Other techniques that have been employed for retrieval of sperm in cases of obstructive azoospermia include seminal vesical aspiration and vasal aspiration (Hovatta et al, 1996; Jarow, 1996). These techniques are limited to those patients with either distal obstruction or anejaculation.
Testicular sperm retrieval techniques may be used in cases of obstructive as well as nonobstructive azoospermia. For obstructive azoospermia, there appears to be no significant difference in pregnancy rates regardless of the sperm retrieval technique employed, and sperm are usually retrieved with any of the techniques; however, open techniques tend to retrieve more sperm than percutaneous techniques.
In contrast, open surgical testicular sperm extraction techniques retrieve sperm in a greater percentage of patients and yield higher numbers of sperm than percutaneous techniques in patients with nonobstructive azoospermia (Friedler et al, 1997a; Ostad et al, 1998; Schlegel, 1999).
In one study that used optical magnification to identify larger seminiferous tubules for open testicular sperm extraction, an increase was reported in the percentage of patients in which sperm are retrieved of from 45% to 63% in cases of nonobstructive azoospermia (Schlegel, 1999). For patients with nonobstructive azoospermia, we recommend open testicular sperm extraction. For cases of obstructive azoospermia, either open or percutaneous techniques may be used.
Pregnancy rates in cases of nonobstructive azoospermia appear to be less than in cases of obstructive azoospermia (Palermo et al, 1999). It remains unclear whether pregnancy rates are the same for cryopreserved and fresh testicular sperm in cases of nonobstructive azoospermia (Friedler et al, 1997b; De Croo et al, 1998; Habermann et al, 2000).
For those cases of nonobstructive azoospermia in which no spermatozoa are retrieved, attempts have been made to use elongated spermatids as well as round spermatids. Elongated spermatids have been successfully used in several centers. However, the pregnancy rates and feasibility of using round spermatids remain highly controversial (Al Hasani et al, 1999; Ghazzawi et al, 1999; Gianaroli et al, 1999; Prapas et al, 1999; Schoysman et al, 1999; Zech et al, 2000).
Although this technology represents a major advance in the management of the infertile male, it must be remembered that these techniques are relatively new and their long-term safety has yet to be determined. There is evidence of an increase in sex chromosomal abnormalities in children born from ICSI cycles (Tarlatzis and Bili, 2000).

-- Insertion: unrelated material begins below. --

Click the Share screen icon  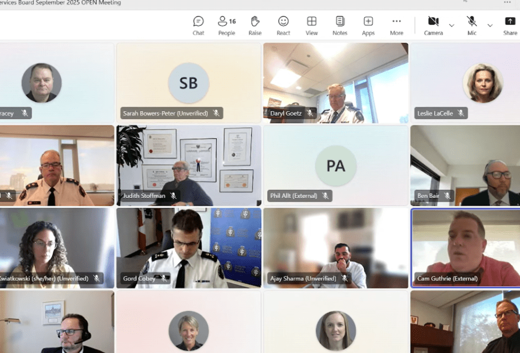509,25
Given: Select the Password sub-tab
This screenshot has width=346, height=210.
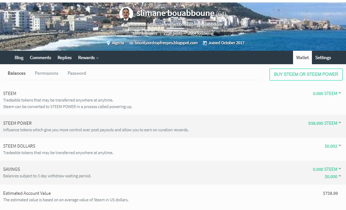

Additional evidence questioning increases in major congenital malformation rates as well as decreased cognitive development in children born after ICSI remains highly controversial (Kurinczuk et al, 1997; Bonduelle et al, 1998; Bowen et al, 1998; Hawkins et al, 1999; Sutcliffe et al, 1999; Givens, 2000). It is very important that the physician understands the appropriate role of these techniques and possible risks to properly counsel the infertile couple.